Chapter 13 question - double # of filters after each stride-2 conv?

stochastic · July 7, 2021, 8:56am

In chapter 13 of the fastbook, Jeremy writes:

A stride 2 conv with the default padding (1) and ks (3) will reduce the activation map dimension by half. Formula: (n + 2*pad - ks)//stride + 1. As the activation map dimension reduces by half we double the number of filters. This results in no overall change in computation as the network gets deeper and deeper.

Why is it that we have to double the number of filters when the activation map dimension reduces by half?

JackByte · July 8, 2021, 6:35pm

You might saw it already The reason is explained later in the chapter:

We can now use this information to clarify our statement in the previous section: “When we use a stride-2 convolution, we often increase the number of features because we’re decreasing the number of activations in the activation map by a factor of 4; we don’t want to decrease the capacity of a layer by too much at a time.”

There is one bias for each channel. (Sometimes channels are called features or filters when they are not input channels.) The output shape is 64x4x14x14, and this will therefore become the input shape to the next layer. The next layer, according to summary, has 296 parameters. Let’s ignore the batch axis to keep things simple. So for each of 14*14=196 locations we are multiplying 296-8=288 weights (ignoring the bias for simplicity), so that’s 196*288=56_448 multiplications at this layer. The next layer will have 7*7*(1168-16)=56_448 multiplications.
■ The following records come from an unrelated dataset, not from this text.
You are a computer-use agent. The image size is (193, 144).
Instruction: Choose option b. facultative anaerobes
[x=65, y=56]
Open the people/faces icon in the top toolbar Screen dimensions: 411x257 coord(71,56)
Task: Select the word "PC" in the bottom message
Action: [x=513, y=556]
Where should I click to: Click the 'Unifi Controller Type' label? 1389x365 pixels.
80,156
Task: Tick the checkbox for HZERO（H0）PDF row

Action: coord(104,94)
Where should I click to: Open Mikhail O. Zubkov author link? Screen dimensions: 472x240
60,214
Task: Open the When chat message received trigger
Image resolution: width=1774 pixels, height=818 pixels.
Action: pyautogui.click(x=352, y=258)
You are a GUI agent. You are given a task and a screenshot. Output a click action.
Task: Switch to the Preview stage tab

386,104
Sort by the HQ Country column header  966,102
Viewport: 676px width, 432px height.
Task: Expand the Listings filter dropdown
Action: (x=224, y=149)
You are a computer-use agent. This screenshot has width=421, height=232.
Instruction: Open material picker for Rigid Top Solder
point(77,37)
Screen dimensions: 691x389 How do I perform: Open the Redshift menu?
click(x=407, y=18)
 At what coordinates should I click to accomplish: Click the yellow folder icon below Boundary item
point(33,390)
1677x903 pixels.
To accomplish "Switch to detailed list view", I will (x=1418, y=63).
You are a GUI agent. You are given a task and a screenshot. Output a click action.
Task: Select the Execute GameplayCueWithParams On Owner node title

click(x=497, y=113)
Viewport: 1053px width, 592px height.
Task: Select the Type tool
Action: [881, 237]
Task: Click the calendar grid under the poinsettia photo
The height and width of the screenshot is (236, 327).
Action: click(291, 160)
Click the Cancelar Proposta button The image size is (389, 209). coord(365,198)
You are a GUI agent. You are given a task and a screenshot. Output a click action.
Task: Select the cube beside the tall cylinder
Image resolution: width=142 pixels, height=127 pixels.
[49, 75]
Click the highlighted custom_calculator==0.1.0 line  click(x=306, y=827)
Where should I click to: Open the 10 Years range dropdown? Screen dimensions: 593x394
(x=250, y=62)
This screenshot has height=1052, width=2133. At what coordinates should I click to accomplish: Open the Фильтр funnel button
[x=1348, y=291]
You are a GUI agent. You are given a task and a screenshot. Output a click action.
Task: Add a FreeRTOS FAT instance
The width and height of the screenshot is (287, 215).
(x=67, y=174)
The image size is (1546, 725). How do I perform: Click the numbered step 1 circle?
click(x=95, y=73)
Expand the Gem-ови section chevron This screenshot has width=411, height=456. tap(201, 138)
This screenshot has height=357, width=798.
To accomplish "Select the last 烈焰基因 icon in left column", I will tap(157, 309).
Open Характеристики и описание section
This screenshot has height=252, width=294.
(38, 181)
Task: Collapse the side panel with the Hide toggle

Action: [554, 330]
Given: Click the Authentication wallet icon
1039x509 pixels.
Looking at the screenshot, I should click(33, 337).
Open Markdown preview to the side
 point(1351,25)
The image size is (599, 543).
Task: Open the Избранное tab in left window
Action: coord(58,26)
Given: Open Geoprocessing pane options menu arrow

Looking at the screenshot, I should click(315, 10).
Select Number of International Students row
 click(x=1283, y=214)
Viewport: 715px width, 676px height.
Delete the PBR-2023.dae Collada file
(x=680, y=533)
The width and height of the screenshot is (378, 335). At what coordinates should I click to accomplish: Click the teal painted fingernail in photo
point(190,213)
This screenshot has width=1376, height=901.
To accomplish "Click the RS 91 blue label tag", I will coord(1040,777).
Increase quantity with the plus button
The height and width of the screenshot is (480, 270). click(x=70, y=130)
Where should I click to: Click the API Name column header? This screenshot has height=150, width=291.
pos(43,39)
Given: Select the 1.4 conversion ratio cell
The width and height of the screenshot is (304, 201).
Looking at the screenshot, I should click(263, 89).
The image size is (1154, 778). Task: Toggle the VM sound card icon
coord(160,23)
What happened here is that our stride-2 convolution halved the grid size from 14x14 to 7x7, and we doubled the number of filters from 8 to 16, resulting in no overall change in the amount of computation. If we left the number of channels the same in each stride-2 layer, the amount of computation being done in the net would get less and less as it gets deeper. But we know that the deeper layers have to compute semantically rich features (such as eyes or fur), so we wouldn’t expect that doing less computation would make sense.